As a city that treasures its musical heritage, New Orleans is probably second only to Nashville.
I’ve been listening to WWOZ in recent weeks. WWOZ is a free- form community radio station that’s become a linchpin of the New Orleans music scene.
WWOZ rocks ass. Below are just a few recordings to which I’ve been introduced by ’OZ’s dedicated volunteer deejays. Click the track titles to listen on my Vox blog.
(The track that’s missing is Eddie Bo’s “Stink Bomb.” I’ve turned the Internet upside down trying to find an MP3 of that hard-funkin’ instrumental. Couldn’t even locate it on disc at the Louisiana Music Factory. Can anybody hook me up with a sound file?)

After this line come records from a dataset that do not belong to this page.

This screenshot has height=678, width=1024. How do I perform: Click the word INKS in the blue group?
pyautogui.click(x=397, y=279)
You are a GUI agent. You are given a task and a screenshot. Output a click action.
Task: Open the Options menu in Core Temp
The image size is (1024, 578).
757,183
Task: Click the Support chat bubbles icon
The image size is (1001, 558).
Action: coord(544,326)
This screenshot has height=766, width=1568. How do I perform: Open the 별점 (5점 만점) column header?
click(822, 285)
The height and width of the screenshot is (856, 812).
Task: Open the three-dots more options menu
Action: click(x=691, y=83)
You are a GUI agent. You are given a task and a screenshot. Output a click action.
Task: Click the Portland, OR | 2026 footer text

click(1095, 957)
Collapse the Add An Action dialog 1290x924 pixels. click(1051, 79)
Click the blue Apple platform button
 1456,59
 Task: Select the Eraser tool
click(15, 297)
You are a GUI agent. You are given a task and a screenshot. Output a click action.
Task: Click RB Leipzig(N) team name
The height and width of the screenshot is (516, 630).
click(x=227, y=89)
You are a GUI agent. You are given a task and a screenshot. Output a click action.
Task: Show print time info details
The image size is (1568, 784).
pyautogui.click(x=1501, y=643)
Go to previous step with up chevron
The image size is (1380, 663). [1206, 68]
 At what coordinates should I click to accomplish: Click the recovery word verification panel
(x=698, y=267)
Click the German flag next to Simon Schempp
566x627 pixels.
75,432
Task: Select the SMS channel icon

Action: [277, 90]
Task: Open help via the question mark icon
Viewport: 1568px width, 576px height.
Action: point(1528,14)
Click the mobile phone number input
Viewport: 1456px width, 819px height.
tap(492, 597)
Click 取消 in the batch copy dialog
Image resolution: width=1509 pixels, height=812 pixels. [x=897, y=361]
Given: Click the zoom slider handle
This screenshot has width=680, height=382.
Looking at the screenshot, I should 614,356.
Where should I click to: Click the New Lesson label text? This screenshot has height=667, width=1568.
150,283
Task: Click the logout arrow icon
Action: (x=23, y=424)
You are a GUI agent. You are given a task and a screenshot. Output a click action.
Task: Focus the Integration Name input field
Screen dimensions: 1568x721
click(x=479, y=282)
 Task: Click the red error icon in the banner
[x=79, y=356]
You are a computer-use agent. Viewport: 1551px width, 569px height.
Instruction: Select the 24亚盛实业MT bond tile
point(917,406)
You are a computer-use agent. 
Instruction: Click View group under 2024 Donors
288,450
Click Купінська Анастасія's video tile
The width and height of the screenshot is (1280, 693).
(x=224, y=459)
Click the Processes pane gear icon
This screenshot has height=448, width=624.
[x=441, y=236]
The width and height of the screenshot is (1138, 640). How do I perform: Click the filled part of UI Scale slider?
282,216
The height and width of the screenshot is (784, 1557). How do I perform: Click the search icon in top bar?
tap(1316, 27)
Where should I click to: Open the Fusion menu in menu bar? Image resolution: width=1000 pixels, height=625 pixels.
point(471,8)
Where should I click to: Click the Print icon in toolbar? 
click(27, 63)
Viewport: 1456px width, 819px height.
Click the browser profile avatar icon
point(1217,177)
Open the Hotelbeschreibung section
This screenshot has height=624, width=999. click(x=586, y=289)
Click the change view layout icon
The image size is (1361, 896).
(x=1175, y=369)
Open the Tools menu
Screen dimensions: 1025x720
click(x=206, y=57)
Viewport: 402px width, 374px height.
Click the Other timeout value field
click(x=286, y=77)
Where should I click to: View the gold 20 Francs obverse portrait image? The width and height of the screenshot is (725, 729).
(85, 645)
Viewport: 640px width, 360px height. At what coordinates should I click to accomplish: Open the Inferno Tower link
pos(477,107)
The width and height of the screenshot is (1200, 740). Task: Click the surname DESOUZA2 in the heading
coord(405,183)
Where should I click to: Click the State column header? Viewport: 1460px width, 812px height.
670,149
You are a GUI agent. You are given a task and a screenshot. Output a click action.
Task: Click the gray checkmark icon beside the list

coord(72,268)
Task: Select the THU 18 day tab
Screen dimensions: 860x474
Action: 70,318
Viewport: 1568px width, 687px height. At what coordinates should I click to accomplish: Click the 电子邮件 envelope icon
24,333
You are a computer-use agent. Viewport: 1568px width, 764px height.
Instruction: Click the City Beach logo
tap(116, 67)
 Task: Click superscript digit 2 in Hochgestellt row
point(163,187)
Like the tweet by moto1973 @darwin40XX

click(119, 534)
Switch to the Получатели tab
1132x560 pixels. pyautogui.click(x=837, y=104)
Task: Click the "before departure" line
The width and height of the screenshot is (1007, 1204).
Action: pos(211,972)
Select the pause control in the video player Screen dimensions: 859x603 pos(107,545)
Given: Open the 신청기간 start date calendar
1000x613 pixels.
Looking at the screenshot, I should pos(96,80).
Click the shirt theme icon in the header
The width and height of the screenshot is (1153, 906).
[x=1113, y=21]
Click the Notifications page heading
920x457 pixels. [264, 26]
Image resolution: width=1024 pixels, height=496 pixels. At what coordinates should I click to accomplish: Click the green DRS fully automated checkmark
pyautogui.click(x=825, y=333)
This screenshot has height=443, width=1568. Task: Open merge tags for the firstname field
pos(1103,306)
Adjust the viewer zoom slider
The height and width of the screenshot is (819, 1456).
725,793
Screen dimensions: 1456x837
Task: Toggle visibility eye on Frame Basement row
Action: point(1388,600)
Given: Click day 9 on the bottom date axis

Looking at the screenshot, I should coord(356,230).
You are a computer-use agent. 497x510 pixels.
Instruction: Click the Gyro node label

1. “Trick Bag” – Earl King
The late Earl King, a native New Orleanian, recorded his first R&B singles in the mid 1950s. He cut this side for legendary producer Dave Bartholomew in 1961. It’s pretty damn funky for 1961.
2. “Don’t Smoke Around Susie” – John Boutté/Paul Sanchez
John Boutté is probably the top nightclub singer in New Orleans right now. On certain songs, his voice is reminiscent of Sam Cooke. Paul Sanchez is a popular guitarist and songwriter and was a founding member of the band Cowboy Mouth.
Boutté and Sanchez collaborated on a new CD: “Stew Called New Orleans.”
3. “Frankenstein” – Po’ Boys Brass Band
The Po’ Boys Brass Band is a white group based in Rochester, N.Y., but its vibe is black New Orleans. Its sound was influenced by the Rebirth and Dirty Dozen brass bands.
The twist here is that the Po’ Boys cover classic rock tunes... like this Edgar Winters monster jam.
4. “Stop What You’re Doing to Me” – Clarence “Gatemouth” Brown
Roots-music titan Clarence “Gatemouth” Brown was raised in Texas and made his reputation there. But he moved to New Orleans in the late 1970s, and the city now claims him.
Brown’s home in the suburb of Slidell was destroyed by Hurricane Katrina, and Brown died soon thereafter from multiple pre-existing conditions.